Consider the non-minimal dependency pair problem (P, R), where P consists of
p1: g#(s(x)) -> g#(x)
p2: g#(s(x)) -> f#(g(x))
p3: f#(s(x)) -> f#(x)
p4: f#(s(x)) -> g#(f(x))
and R consists of:
r1: minus(x,|0|()) -> x
r2: minus(s(x),s(y)) -> minus(x,y)
r3: f(|0|()) -> s(|0|())
r4: f(s(x)) -> minus(s(x),g(f(x)))
r5: g(|0|()) -> |0|()
r6: g(s(x)) -> minus(s(x),f(g(x)))
r7: rand(x) -> x
r8: rand(x) -> rand(s(x))
The set of usable rules consists of
r1, r2, r3, r4, r5, r6, r7, r8
Take the reduction pair:
lexicographic combination of reduction pairs:
1. matrix interpretations:
carrier: N^2
order: standard order
interpretations:
g#_A(x1) = x1
s_A(x1) = ((1,1),(0,0)) x1
f#_A(x1) = x1
g_A(x1) = ((1,0),(1,1)) x1 + (0,1)
f_A(x1) = ((1,1),(1,0)) x1 + (0,1)
minus_A(x1,x2) = ((1,0),(1,1)) x1
|0|_A() = (0,0)
rand_A(x1) = ((1,1),(0,1)) x1 + (1,0)
2. matrix interpretations:
carrier: N^2
order: standard order
interpretations:
g#_A(x1) = ((0,1),(0,0)) x1
s_A(x1) = ((1,1),(1,1)) x1 + (3,1)
f#_A(x1) = x1
g_A(x1) = x1 + (0,1)
f_A(x1) = ((1,1),(1,0)) x1 + (4,2)
minus_A(x1,x2) = x1 + (0,1)
|0|_A() = (0,1)
rand_A(x1) = (0,0)
The next rules are strictly ordered:
p1, p2, p3, p4
We remove them from the problem.
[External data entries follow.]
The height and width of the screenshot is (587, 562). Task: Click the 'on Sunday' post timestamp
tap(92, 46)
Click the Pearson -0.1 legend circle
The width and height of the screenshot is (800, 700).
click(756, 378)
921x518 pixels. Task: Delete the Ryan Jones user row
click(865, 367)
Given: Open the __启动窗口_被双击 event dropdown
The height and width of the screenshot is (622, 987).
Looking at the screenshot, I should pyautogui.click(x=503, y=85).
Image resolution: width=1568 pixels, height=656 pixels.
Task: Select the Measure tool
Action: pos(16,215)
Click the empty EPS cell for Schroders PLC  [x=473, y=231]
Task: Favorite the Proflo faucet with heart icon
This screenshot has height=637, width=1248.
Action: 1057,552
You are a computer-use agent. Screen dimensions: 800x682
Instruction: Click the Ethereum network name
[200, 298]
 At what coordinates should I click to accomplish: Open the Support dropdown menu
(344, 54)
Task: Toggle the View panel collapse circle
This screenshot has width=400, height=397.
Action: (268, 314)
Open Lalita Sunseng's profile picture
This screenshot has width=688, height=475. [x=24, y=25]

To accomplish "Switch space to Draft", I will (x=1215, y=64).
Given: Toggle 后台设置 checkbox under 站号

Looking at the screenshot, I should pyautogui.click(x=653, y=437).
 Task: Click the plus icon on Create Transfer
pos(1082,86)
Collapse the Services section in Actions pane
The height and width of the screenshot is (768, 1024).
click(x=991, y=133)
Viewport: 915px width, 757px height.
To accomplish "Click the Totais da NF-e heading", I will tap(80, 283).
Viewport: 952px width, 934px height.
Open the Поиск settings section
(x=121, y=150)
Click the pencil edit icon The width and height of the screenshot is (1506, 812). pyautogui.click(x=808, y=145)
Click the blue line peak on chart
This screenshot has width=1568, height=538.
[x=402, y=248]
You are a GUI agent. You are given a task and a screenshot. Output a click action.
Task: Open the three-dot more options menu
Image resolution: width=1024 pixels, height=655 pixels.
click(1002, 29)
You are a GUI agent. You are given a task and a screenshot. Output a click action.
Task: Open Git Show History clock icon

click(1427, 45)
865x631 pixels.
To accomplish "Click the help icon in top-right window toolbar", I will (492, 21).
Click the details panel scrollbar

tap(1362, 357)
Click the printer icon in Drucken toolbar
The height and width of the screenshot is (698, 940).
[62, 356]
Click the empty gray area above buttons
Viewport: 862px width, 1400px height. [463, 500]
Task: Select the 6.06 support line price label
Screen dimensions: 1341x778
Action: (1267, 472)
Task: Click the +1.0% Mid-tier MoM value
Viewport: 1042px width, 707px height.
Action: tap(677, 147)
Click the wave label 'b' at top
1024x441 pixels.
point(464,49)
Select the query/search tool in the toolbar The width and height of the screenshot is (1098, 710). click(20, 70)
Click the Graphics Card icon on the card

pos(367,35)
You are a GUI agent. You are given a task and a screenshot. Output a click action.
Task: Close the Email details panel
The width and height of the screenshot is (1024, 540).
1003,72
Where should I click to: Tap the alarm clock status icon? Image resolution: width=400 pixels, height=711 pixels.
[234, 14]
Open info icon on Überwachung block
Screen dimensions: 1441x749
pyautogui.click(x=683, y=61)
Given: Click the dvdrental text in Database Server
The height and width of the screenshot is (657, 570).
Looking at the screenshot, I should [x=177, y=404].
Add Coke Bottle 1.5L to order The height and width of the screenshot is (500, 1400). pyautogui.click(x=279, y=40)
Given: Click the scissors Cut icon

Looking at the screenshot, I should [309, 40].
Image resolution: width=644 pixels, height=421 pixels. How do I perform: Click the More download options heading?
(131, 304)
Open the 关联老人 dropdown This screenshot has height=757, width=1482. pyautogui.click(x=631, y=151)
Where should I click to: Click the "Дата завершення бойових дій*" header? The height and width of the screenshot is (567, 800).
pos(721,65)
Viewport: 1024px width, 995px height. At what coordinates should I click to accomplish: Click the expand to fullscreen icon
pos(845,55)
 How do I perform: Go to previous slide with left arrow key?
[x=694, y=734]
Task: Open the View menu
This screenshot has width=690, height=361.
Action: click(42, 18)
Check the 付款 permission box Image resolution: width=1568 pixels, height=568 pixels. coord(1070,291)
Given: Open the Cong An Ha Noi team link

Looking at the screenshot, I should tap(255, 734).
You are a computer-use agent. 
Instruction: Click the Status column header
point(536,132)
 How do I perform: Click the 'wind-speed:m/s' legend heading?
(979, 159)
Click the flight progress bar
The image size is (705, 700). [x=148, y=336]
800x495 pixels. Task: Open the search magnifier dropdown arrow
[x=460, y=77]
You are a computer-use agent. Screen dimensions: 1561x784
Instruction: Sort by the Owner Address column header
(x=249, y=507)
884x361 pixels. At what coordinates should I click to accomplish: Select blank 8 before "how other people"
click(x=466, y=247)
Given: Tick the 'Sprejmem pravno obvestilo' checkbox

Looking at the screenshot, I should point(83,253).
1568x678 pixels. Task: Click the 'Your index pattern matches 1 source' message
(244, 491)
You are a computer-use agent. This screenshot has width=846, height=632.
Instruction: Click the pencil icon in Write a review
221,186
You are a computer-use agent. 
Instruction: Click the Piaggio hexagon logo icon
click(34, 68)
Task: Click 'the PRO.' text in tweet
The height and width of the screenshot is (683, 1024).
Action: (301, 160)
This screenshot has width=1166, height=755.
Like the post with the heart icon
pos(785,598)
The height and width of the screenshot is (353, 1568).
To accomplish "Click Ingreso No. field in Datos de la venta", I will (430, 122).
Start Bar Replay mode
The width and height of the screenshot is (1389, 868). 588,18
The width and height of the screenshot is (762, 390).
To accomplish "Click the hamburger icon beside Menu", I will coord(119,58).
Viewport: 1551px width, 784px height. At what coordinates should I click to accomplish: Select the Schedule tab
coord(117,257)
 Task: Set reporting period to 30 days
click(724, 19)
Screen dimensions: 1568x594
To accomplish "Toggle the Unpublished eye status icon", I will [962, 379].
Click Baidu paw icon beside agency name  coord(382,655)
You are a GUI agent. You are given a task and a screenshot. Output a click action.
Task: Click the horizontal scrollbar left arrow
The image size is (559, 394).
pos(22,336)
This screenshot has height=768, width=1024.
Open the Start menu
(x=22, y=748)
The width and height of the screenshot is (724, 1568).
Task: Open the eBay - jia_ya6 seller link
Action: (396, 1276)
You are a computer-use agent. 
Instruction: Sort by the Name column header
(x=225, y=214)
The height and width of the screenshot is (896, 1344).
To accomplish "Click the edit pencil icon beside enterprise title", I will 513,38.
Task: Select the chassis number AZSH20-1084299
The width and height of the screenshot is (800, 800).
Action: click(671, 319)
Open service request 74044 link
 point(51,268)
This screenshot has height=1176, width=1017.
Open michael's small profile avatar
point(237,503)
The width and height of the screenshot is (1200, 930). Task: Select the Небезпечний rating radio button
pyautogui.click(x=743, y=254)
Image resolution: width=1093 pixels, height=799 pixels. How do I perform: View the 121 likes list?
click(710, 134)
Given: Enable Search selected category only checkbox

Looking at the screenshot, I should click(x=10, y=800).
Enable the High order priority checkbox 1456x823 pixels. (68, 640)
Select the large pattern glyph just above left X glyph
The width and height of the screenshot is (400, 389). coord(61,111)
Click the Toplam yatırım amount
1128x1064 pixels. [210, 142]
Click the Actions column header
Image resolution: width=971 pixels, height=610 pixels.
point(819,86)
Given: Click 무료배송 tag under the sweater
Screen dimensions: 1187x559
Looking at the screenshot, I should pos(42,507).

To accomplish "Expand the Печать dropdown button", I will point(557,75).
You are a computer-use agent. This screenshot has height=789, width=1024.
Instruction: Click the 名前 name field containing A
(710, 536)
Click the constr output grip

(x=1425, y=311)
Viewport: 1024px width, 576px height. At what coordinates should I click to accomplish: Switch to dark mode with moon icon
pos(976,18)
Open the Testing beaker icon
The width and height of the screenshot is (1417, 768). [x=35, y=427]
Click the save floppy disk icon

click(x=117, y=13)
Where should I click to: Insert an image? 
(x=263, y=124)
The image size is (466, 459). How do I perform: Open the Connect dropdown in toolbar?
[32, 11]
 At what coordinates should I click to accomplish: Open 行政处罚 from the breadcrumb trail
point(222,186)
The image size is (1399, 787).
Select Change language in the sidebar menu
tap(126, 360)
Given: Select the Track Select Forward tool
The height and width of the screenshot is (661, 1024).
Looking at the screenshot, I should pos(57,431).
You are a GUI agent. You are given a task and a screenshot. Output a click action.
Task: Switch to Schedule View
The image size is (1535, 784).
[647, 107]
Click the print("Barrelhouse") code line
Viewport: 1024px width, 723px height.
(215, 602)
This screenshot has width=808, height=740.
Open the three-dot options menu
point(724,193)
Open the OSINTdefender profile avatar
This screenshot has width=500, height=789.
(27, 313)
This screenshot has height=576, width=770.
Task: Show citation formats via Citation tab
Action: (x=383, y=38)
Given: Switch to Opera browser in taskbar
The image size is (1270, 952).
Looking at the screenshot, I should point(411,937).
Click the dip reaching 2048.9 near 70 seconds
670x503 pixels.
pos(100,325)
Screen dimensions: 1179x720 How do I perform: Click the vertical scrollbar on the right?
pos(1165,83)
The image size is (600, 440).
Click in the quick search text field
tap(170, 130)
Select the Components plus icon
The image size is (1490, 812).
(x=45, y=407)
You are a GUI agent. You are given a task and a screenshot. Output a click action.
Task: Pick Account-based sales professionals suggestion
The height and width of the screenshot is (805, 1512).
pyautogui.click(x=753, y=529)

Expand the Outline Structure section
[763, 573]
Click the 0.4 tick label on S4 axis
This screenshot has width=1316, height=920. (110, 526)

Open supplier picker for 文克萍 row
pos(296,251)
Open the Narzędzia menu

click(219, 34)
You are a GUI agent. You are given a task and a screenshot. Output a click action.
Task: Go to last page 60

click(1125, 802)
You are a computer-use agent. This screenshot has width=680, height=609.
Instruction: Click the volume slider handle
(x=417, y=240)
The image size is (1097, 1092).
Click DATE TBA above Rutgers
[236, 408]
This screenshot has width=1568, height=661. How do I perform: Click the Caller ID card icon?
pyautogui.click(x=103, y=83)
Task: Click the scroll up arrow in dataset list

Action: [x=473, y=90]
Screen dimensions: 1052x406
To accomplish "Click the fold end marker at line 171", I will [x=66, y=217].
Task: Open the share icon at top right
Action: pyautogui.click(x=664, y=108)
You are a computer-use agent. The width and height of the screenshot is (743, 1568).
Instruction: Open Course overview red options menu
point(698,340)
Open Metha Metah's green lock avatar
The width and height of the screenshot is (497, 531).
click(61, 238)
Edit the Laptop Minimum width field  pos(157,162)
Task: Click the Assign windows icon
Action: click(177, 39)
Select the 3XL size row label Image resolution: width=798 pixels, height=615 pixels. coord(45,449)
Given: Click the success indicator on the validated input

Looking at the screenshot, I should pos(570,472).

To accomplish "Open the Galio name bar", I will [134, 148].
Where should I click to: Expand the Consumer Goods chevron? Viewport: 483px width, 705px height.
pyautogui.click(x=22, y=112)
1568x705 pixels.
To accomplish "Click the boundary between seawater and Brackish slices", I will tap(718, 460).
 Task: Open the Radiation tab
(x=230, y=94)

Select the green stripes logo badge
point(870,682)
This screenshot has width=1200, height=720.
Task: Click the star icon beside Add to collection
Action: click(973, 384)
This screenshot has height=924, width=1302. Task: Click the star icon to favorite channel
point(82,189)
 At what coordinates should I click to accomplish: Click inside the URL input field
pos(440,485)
Then no dependency pair remains.
-- Reduction pair.
Consider the non-minimal dependency pair problem (P, R), where P consists of
p1: minus#(s(x),s(y)) -> minus#(x,y)
and R consists of:
r1: minus(x,|0|()) -> x
r2: minus(s(x),s(y)) -> minus(x,y)
r3: f(|0|()) -> s(|0|())
r4: f(s(x)) -> minus(s(x),g(f(x)))
r5: g(|0|()) -> |0|()
r6: g(s(x)) -> minus(s(x),f(g(x)))
r7: rand(x) -> x
r8: rand(x) -> rand(s(x))
The set of usable rules consists of
r1, r2, r3, r4, r5, r6, r7, r8
Take the reduction pair:
lexicographic combination of reduction pairs:
1. matrix interpretations:
carrier: N^2
order: standard order
interpretations:
minus#_A(x1,x2) = ((0,0),(1,0)) x1 + x2
s_A(x1) = x1
minus_A(x1,x2) = ((1,1),(0,1)) x1 + (1,0)
|0|_A() = (1,1)
f_A(x1) = ((1,1),(0,1)) x1 + (2,1)
g_A(x1) = ((1,1),(0,1)) x1 + (2,1)
rand_A(x1) = x1 + (1,0)
2. matrix interpretations:
carrier: N^2
order: standard order
interpretations:
minus#_A(x1,x2) = ((1,0),(1,1)) x2
s_A(x1) = x1 + (2,1)
minus_A(x1,x2) = ((1,0),(1,1)) x1 + (3,1)
|0|_A() = (1,3)
f_A(x1) = ((1,0),(1,0)) x1 + (1,1)
g_A(x1) = ((1,1),(1,0)) x1 + (1,1)
rand_A(x1) = (0,0)
The next rules are strictly ordered:
p1
We remove them from the problem. Then no dependency pair remains.